The problems on the agenda deal with changes that may be ahead for Jewish federations and welfare funds in the next 10 years. The delegates will discuss the question of how the expanding government involvement in health and welfare service will affect Jewish agencies; what will assure the commitment of young people to Jewish communal life; how can the momentum of increased fund raising by central Jewish organizations be carried forward to leave the plateaus further behind, and similar other major problems.
Among the major topics also to be discussed by the community leaders are: what is central and what is peripheral to Jewish service and Jewish purpose; changing conditions in the Israeli immigration picture and Israel’s economy as well as other overseas matters; how to improve Jewish education here at home at the high school and college levels; the impact of Medicare on Jewish hospitals and homes for the aged; women’s communal service; development of leadership; and financing the many and varied services dependent on Federations and Welfare Funds.
Likewise, the General Assembly will address itself to the personnel crisis in Jewish communal service, the war on poverty, changing church-state problems, leadership development, new housing arrangements for the elderly, and federation endowment fund development. Major sessions will deal with changing overseas needs and responsibilities. Irving Kane, of Cleveland, CJFWF past president and chairman of the Council’s Overseas Services Committee, and Max M. Fisher, of Detroit, general chairman of the national United Jewish Appeal, will report on rapidly moving events in Israel and other countries.

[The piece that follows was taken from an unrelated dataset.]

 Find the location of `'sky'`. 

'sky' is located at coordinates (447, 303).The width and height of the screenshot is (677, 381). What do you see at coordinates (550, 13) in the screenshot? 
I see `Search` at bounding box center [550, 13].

Irving Blum, of Baltimore, chairman of the CJFWF Campaign Services Committee and campaign chairman of the Associated Jewish Charities in his community, will deliver the keynote statement in the session on “1967 Campaigns — For How Much and For What?” The statement will serve as the platform for 1967 campaigns. Dr. William Haber, nationally known dean of the University of Michigan, will deliver the annual Herbert R. Abeles Memorial Address at the Assembly.
At its meeting tomorrow, the day before the GA’s formal opening, the Large City Budgeting Conference, which represents the 23 largest welfare funds, will review the 1967 budgets of cooperating national and overseas agencies. The Council of Jewish Federations and Welfare Funds is the coordinating body for a worldwide network of communally-supported services which annually spend more than $650,000,000.